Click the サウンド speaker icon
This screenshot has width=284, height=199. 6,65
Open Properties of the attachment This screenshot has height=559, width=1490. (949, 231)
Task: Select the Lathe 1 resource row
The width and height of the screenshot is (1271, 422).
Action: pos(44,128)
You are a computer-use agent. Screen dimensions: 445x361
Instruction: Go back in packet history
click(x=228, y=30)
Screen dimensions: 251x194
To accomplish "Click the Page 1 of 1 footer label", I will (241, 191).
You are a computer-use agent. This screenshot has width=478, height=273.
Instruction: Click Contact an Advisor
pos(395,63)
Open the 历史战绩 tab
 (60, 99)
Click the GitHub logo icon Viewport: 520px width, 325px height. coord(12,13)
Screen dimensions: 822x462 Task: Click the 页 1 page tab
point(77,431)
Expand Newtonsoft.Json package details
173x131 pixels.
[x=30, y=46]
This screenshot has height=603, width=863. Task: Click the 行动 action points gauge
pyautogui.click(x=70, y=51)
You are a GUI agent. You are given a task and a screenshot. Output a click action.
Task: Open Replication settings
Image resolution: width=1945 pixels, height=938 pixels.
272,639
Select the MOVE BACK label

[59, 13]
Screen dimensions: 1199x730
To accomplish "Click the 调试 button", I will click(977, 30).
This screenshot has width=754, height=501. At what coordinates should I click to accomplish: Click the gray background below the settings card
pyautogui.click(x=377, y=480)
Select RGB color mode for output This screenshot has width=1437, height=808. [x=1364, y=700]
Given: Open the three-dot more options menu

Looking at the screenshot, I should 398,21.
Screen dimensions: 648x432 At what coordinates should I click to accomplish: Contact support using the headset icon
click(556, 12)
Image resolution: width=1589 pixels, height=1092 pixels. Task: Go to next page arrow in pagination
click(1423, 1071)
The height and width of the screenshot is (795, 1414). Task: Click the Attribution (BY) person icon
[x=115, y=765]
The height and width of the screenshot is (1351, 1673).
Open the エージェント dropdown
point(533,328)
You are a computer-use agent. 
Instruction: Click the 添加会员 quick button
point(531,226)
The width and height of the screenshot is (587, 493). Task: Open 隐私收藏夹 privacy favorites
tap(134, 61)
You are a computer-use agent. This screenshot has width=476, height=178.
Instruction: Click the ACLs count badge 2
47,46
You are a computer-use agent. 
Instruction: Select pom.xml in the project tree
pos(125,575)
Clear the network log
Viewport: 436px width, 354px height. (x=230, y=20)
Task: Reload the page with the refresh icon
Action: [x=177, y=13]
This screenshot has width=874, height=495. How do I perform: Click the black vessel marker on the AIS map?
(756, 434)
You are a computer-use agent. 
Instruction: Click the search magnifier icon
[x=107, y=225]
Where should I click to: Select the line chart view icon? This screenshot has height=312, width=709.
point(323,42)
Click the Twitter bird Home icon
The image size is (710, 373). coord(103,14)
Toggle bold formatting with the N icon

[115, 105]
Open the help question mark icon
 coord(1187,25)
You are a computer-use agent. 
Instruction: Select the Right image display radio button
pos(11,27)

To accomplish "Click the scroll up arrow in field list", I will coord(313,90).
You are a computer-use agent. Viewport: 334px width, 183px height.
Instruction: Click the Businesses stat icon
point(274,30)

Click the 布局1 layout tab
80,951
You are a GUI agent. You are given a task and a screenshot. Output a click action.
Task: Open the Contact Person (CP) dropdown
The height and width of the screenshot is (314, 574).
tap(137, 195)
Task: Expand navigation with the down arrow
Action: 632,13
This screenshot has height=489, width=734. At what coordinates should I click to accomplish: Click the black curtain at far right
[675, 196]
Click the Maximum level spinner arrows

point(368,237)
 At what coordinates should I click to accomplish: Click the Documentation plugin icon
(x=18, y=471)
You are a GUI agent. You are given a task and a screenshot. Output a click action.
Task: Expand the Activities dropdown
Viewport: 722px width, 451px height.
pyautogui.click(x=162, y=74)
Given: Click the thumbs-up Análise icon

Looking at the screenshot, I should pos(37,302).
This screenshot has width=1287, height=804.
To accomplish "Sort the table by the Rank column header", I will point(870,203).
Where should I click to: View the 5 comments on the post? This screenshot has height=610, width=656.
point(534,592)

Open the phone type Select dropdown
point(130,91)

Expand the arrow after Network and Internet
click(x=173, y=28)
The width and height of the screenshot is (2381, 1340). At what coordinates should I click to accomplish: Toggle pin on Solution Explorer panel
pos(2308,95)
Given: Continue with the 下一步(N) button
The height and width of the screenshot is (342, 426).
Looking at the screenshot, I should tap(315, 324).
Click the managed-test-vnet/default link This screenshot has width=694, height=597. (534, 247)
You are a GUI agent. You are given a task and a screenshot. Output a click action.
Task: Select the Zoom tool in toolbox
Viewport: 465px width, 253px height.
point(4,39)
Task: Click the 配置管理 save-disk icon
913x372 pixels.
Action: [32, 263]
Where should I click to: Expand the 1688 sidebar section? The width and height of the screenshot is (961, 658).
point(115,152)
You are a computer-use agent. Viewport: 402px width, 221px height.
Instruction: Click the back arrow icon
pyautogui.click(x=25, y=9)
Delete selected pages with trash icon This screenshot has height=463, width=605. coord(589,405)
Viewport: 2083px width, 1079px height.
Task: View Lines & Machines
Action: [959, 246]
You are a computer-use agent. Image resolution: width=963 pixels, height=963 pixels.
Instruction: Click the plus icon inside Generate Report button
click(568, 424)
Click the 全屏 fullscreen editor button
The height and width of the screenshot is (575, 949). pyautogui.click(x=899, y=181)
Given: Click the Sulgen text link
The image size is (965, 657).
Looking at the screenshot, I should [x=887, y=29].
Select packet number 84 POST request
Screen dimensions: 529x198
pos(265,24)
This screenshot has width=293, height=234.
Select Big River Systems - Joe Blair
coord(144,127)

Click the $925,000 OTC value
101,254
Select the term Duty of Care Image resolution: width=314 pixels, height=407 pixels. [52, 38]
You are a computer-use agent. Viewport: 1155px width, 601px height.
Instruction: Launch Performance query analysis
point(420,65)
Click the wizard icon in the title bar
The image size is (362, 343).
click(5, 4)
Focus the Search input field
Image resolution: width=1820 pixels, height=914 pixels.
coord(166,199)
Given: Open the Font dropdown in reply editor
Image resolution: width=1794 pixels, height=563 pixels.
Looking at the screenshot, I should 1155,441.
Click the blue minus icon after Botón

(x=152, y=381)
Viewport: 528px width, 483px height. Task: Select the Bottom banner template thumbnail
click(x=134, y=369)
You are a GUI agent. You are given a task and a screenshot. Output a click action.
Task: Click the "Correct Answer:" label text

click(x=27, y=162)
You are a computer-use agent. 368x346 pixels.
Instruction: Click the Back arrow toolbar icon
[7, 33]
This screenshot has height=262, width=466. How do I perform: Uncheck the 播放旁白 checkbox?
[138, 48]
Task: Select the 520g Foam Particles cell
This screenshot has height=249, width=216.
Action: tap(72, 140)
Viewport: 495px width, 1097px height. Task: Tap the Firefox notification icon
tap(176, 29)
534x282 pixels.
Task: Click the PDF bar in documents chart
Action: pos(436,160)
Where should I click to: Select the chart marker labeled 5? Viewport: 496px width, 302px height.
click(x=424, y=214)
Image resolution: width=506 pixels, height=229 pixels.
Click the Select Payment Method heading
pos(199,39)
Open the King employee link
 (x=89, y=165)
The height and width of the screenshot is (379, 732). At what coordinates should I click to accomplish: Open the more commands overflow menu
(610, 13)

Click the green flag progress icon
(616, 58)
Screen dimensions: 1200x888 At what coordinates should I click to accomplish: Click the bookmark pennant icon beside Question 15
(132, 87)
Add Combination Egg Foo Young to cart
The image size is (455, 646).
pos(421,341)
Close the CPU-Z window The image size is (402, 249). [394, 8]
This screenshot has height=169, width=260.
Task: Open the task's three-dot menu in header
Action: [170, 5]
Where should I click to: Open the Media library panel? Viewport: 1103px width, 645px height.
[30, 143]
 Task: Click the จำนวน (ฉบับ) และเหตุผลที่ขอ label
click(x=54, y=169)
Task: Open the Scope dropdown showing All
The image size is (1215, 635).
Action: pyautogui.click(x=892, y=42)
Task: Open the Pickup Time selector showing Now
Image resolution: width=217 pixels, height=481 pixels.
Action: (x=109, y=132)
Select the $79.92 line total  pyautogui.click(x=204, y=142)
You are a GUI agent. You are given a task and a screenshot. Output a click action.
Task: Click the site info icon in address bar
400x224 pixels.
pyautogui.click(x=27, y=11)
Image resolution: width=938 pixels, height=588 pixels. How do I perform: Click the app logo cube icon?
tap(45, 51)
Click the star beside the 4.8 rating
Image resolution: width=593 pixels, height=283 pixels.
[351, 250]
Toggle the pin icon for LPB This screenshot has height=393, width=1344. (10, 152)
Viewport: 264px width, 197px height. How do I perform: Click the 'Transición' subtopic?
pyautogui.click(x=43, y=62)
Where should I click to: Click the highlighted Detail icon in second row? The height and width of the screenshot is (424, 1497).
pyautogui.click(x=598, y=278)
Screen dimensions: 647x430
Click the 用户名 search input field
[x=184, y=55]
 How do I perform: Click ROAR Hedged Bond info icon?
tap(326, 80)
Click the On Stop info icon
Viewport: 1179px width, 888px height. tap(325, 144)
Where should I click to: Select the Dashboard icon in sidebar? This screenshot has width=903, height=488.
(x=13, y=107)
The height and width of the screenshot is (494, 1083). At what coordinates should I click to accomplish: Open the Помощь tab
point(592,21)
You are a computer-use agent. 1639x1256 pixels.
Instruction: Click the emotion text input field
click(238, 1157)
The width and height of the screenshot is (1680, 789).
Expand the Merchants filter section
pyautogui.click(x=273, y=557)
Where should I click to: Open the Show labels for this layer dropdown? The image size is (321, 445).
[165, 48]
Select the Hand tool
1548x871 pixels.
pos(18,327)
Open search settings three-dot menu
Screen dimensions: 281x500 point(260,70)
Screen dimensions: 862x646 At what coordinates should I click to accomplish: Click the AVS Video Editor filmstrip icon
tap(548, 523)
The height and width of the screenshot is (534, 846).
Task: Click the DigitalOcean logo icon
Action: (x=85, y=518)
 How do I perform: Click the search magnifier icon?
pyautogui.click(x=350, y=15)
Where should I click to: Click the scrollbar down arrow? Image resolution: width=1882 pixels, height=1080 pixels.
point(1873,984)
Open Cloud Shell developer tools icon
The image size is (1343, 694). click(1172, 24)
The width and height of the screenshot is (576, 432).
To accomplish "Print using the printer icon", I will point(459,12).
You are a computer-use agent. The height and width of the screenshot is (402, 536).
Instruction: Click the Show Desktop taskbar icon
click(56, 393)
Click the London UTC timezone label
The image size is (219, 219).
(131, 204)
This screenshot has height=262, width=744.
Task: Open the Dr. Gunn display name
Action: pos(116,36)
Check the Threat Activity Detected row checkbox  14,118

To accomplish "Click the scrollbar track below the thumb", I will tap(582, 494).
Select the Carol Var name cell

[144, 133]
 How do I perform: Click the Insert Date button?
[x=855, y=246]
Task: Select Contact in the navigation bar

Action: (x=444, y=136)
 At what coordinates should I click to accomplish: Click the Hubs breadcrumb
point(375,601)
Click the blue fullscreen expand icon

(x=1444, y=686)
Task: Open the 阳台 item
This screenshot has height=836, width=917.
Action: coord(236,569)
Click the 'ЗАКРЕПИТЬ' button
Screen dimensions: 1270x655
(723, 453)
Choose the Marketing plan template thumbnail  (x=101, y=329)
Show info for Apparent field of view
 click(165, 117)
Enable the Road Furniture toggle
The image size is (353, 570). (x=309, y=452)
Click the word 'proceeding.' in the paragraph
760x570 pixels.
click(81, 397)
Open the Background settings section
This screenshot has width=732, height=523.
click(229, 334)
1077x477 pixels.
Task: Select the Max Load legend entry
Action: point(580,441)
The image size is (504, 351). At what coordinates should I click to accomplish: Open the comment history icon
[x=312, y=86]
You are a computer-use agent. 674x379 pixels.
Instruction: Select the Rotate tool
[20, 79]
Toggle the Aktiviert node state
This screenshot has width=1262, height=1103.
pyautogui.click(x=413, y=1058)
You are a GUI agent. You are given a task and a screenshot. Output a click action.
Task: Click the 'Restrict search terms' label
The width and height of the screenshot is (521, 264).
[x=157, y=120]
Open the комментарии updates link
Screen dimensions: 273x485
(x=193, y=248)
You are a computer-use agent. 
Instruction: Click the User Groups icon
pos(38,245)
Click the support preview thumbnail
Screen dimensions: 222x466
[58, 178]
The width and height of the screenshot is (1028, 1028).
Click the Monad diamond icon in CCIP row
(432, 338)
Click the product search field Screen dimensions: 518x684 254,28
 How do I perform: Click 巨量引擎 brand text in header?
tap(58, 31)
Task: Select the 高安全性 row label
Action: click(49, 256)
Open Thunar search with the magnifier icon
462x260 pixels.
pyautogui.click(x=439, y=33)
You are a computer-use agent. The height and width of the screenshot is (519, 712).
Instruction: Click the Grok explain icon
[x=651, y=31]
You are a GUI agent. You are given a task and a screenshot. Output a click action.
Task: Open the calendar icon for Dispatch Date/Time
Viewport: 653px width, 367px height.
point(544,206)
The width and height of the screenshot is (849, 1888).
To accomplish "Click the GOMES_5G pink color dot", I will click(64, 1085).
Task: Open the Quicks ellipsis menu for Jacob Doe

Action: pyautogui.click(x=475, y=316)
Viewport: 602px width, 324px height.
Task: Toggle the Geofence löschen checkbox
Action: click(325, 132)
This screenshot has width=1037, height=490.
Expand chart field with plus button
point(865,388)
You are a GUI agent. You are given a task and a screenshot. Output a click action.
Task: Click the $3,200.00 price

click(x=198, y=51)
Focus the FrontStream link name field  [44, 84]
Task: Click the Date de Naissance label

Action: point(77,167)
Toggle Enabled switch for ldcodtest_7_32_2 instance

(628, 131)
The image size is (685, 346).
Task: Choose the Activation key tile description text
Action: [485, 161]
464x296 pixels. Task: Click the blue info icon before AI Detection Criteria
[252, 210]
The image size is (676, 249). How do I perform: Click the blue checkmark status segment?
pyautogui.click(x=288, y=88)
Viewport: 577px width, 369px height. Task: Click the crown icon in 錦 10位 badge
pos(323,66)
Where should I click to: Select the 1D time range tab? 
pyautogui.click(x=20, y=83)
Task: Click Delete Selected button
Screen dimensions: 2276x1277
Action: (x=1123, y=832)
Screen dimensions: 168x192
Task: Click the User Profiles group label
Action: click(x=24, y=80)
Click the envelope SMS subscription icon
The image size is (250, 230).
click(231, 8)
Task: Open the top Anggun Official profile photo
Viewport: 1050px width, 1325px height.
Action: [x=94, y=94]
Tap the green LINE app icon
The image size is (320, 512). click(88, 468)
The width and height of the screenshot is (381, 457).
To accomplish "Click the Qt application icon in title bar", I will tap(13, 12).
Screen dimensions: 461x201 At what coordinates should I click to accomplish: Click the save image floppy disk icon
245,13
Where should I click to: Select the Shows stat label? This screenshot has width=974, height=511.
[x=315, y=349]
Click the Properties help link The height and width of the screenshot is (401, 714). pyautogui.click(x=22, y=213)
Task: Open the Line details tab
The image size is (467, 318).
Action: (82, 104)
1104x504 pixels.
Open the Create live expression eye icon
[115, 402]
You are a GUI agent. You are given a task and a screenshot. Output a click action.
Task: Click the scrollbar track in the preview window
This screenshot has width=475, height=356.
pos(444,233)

------------------------

Rewrite the data beginning at the line that contains "Enable the Road Furniture toggle" and stopping after the line that contains "will click(64, 1085).", swapping "Instruction" for "Command" and changing nothing else. Give only those lines.

**Finished answer:**
Enable the Road Furniture toggle
The image size is (353, 570). (x=309, y=452)
Click the word 'proceeding.' in the paragraph
760x570 pixels.
click(81, 397)
Open the Background settings section
This screenshot has width=732, height=523.
click(229, 334)
1077x477 pixels.
Task: Select the Max Load legend entry
Action: point(580,441)
The image size is (504, 351). At what coordinates should I click to accomplish: Open the comment history icon
[x=312, y=86]
You are a computer-use agent. 674x379 pixels.
Command: Select the Rotate tool
[20, 79]
Toggle the Aktiviert node state
This screenshot has width=1262, height=1103.
pyautogui.click(x=413, y=1058)
You are a GUI agent. You are given a task and a screenshot. Output a click action.
Task: Click the 'Restrict search terms' label
The width and height of the screenshot is (521, 264).
[x=157, y=120]
Open the комментарии updates link
Screen dimensions: 273x485
(x=193, y=248)
You are a computer-use agent. 
Command: Click the User Groups icon
pos(38,245)
Click the support preview thumbnail
Screen dimensions: 222x466
[58, 178]
The width and height of the screenshot is (1028, 1028).
Click the Monad diamond icon in CCIP row
(432, 338)
Click the product search field Screen dimensions: 518x684 254,28
 How do I perform: Click 巨量引擎 brand text in header?
tap(58, 31)
Task: Select the 高安全性 row label
Action: click(49, 256)
Open Thunar search with the magnifier icon
462x260 pixels.
pyautogui.click(x=439, y=33)
You are a computer-use agent. The height and width of the screenshot is (519, 712).
Command: Click the Grok explain icon
[x=651, y=31]
You are a GUI agent. You are given a task and a screenshot. Output a click action.
Task: Open the calendar icon for Dispatch Date/Time
Viewport: 653px width, 367px height.
point(544,206)
The width and height of the screenshot is (849, 1888).
To accomplish "Click the GOMES_5G pink color dot", I will click(64, 1085).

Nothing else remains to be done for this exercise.